En début de soirée, à l'issue d'une entrevue – pour ceux qui ne le savent pas, je suis en Finlande pour un reportage sur le design thinking et ses merveilleuses applications au monde des affaires, non pour jouer au touriste –, j'ai pris le chemin inverse de l'aller pour rejoindre la station d'arrêt du tramway. J'ai marché. Marché encore. Marché encore plus. Et je n'ai pas trouvé la station d'arrêt.
Que s'est-il passé? Eh bien, moi qui croyais avoir un sens de l'orientation infaillible, j'ai dû revoir la haute opinion que j'avais de moi-même : je m'étais perdu. J'ai alors crû reconnaître un coin de rue, et j'ai changé de direction. Bref, j'ai tourné comme ça pendant un bon bout de temps, en vain. Je me suis finalement immobilisé au beau milieu d'une petite rue grise, où personne ne déambulait. Au loin, l'enseigne d'un bar : je m'y suis engouffré.
Ce bar, c'était un bar d'habitués. Pas très grand, quelques tables aux nappes plastifiées usées, des chaises que personne ne voudrait chez soi et des posters d'une autre époque. Mais surtout, une clientèle incroyable : des jeunes et des vieux qui parlaient ensemble, de dames d'un certain âge qui rigolaient et jacassaient entre elles, un pilier de bar agglutiné au comptoir, etc.
La chaleur humaine était telle que j'en ai oublié la raison de ma venue. Je me suis assis et j'ai commandé une Lapin Kulta. Bien vite, un type s'est assis et m'a demandé ce que je faisais ici, de manière un peu abrupte, mais j'ai senti que c'était parce qu'il tentait de vaincre sa timidité : la curiosité lui imposait de forcer sa nature. Je lui ai tendu la main, en disant «Olivier». Il m'a répondu en disant «Saku». Aussitôt, une lumière s'est allumée dans mes yeux – j'ai pensé à Saku Koivu, l'ex-capitaine des Canadiens de Montréal – et je lui ai fait part de l'idée qui m'avait traversé l'esprit. Il a rigolé, et on s'est mis à parler de hockey.

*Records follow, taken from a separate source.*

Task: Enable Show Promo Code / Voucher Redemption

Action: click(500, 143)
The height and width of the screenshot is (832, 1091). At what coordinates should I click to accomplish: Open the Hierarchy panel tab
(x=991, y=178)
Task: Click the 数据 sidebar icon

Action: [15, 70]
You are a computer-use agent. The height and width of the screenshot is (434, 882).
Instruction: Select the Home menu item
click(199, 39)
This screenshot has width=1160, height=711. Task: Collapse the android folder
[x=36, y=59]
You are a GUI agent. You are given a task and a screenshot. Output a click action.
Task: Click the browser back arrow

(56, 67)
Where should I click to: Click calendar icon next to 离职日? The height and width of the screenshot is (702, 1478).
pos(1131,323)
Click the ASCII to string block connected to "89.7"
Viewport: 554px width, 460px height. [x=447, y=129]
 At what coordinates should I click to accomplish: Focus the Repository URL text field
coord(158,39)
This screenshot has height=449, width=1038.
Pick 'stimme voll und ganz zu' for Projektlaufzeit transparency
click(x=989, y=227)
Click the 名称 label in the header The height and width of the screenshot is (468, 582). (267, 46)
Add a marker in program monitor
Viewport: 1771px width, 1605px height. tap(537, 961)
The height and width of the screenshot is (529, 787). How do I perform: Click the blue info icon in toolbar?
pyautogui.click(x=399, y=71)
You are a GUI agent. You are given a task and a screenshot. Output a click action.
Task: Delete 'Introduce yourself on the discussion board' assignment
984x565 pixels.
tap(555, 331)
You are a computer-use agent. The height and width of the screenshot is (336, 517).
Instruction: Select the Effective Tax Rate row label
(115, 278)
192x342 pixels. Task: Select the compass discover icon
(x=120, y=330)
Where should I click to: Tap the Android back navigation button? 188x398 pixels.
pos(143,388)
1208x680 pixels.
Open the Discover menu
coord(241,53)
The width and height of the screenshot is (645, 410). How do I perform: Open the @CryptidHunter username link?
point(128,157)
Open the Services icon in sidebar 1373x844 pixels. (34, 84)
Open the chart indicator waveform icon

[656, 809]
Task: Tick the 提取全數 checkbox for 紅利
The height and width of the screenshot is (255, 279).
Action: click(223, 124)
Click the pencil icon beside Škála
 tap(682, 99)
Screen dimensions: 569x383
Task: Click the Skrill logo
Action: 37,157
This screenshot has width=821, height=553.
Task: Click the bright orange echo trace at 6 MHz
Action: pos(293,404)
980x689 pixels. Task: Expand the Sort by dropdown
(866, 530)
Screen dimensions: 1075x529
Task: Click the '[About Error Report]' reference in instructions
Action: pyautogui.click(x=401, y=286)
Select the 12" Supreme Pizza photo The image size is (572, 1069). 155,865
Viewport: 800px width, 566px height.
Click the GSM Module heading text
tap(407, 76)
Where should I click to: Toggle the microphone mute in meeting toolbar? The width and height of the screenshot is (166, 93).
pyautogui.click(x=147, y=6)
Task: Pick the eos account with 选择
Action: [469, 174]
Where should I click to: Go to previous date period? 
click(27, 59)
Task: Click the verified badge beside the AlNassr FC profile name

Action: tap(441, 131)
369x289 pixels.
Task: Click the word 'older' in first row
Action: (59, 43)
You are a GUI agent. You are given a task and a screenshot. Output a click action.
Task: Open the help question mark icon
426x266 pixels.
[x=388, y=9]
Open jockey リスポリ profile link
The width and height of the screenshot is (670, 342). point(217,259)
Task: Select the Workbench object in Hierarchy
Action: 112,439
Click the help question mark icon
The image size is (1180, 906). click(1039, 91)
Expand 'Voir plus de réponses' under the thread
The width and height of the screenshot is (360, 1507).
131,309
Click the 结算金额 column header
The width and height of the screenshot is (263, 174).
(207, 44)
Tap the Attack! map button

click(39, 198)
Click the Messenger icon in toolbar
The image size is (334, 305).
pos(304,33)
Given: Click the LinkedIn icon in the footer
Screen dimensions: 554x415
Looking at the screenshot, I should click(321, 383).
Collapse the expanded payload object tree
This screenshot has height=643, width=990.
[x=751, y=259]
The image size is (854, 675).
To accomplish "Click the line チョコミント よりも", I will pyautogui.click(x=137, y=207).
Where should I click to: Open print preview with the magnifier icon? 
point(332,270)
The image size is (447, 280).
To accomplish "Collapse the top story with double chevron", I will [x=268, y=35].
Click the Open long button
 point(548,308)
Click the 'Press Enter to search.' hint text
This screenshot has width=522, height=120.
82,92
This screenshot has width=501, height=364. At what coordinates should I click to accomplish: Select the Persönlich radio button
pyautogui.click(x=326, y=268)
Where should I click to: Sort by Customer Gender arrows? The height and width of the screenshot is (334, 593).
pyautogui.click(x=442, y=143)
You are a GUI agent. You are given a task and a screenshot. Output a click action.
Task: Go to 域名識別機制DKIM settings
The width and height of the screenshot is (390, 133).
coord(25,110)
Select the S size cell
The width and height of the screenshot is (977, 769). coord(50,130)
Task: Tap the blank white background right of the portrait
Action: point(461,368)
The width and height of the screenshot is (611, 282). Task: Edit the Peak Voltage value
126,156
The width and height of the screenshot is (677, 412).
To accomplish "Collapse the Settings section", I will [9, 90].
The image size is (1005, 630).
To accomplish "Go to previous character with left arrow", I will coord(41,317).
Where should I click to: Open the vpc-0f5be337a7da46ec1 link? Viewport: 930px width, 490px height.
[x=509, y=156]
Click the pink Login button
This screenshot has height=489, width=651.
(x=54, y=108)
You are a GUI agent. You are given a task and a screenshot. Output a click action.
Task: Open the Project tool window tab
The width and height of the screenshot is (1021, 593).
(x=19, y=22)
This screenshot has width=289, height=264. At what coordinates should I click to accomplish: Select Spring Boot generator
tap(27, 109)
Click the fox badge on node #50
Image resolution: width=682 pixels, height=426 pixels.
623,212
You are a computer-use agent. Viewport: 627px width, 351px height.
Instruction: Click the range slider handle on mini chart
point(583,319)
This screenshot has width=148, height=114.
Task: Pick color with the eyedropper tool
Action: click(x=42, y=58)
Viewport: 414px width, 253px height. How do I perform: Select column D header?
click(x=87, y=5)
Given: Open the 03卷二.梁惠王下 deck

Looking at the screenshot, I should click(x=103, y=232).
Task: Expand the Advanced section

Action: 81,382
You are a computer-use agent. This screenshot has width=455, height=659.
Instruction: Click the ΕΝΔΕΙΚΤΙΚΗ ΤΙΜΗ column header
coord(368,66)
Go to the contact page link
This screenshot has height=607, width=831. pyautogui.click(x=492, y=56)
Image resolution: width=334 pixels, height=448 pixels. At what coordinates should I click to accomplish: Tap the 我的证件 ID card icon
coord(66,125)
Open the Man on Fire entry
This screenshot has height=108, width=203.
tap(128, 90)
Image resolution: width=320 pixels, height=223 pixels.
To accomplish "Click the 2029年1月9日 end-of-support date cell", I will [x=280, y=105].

Les bières se sont enchaînées, d'autres habitués se sont greffés à notre table, la bonne humeur était communicative, quand soudain un musicien est entré dans le bar. Un gros bonhomme à la mine sombre qui traînait avec lui un accordéon qui semblait peser une tonne. Il s'est installé dans un coin et s'est mis à jouer... un air de tango!
Oui, du tango. Une musique triste et poignante, qui vient chercher tout le monde dans le tréfonds de son cœur. Tout le monde s'est tu. Au morceau suivant, les femmes se sont mises à chantonner, doucement, sous la voix puissante du musicien. Puis, des femmes sont allées chercher des hommes pour danser. Des tables ont été écartées pour donner un peu d'espace aux danseurs. Et j'ai vu devant mes yeux ébahis s'exprimer la douleur de vivre des Finlandais, mais une douleur prise à la légère grâce à la musique et au plaisir de danser. Par-delà le mal, la joie...
Saku m'a expliqué que le vrai tango se trouve aujourd'hui en Finlande, pas en Argentine. Le tango est venu jusqu'ici au début du 20e siècle et était la musique la plus populaire dans les années 1940, après la Seconde Guerre mondiale. Depuis une quinzaine d'années, il connaît un regain de popularité, avec les crises économiques qui se succèdent sans discontinuer...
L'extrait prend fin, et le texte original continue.